Opgeslagen records
'''

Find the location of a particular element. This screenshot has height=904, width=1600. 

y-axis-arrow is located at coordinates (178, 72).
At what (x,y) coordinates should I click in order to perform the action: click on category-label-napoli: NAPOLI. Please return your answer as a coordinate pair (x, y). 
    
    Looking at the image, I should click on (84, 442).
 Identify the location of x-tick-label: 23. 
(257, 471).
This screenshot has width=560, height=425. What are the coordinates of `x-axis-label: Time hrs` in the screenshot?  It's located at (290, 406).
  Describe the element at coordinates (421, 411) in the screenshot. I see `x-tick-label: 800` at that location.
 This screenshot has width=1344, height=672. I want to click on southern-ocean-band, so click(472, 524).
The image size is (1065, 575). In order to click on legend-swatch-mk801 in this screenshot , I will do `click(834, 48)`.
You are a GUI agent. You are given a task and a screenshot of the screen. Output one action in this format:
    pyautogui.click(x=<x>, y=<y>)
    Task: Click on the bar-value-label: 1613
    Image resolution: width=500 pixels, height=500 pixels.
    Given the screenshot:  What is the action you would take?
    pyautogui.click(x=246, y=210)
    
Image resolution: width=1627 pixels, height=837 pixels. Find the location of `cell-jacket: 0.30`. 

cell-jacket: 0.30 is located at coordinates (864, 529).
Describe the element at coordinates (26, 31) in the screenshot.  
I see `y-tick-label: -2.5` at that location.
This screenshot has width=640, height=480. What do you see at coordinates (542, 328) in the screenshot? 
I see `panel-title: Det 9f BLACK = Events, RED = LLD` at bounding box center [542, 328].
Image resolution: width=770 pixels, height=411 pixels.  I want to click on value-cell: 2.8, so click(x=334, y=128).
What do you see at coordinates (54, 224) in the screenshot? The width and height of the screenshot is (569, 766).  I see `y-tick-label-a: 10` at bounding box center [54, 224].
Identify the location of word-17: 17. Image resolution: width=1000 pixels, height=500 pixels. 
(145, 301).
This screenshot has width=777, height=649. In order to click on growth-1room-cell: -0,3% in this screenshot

'''

Geef alle records hierboven weer als een JSON-lijst van strings, met voor elke regel één string. Laat lege regels weg.

[
  "Find the location of a particular element. This screenshot has height=904, width=1600. ",
  "y-axis-arrow is located at coordinates (178, 72).",
  "At what (x,y) coordinates should I click in order to perform the action: click on category-label-napoli: NAPOLI. Please return your answer as a coordinate pair (x, y). ",
  "    Looking at the image, I should click on (84, 442).",
  " Identify the location of x-tick-label: 23. ",
  "(257, 471).",
  "This screenshot has width=560, height=425. What are the coordinates of `x-axis-label: Time hrs` in the screenshot?  It's located at (290, 406).",
  "  Describe the element at coordinates (421, 411) in the screenshot. I see `x-tick-label: 800` at that location.",
  " This screenshot has width=1344, height=672. I want to click on southern-ocean-band, so click(472, 524).",
  "The image size is (1065, 575). In order to click on legend-swatch-mk801 in this screenshot , I will do `click(834, 48)`.",
  "You are a GUI agent. You are given a task and a screenshot of the screen. Output one action in this format:",
  "    pyautogui.click(x=<x>, y=<y>)",
  "    Task: Click on the bar-value-label: 1613",
  "    Image resolution: width=500 pixels, height=500 pixels.",
  "    Given the screenshot:  What is the action you would take?",
  "    pyautogui.click(x=246, y=210)",
  "Image resolution: width=1627 pixels, height=837 pixels. Find the location of `cell-jacket: 0.30`. ",
  "cell-jacket: 0.30 is located at coordinates (864, 529).",
  "Describe the element at coordinates (26, 31) in the screenshot.  ",
  "I see `y-tick-label: -2.5` at that location.",
  "This screenshot has width=640, height=480. What do you see at coordinates (542, 328) in the screenshot? ",
  "I see `panel-title: Det 9f BLACK = Events, RED = LLD` at bounding box center [542, 328].",
  "Image resolution: width=770 pixels, height=411 pixels.  I want to click on value-cell: 2.8, so click(x=334, y=128).",
  "What do you see at coordinates (54, 224) in the screenshot? The width and height of the screenshot is (569, 766).  I see `y-tick-label-a: 10` at bounding box center [54, 224].",
  "Identify the location of word-17: 17. Image resolution: width=1000 pixels, height=500 pixels. ",
  "(145, 301).",
  "This screenshot has width=777, height=649. In order to click on growth-1room-cell: -0,3% in this screenshot"
]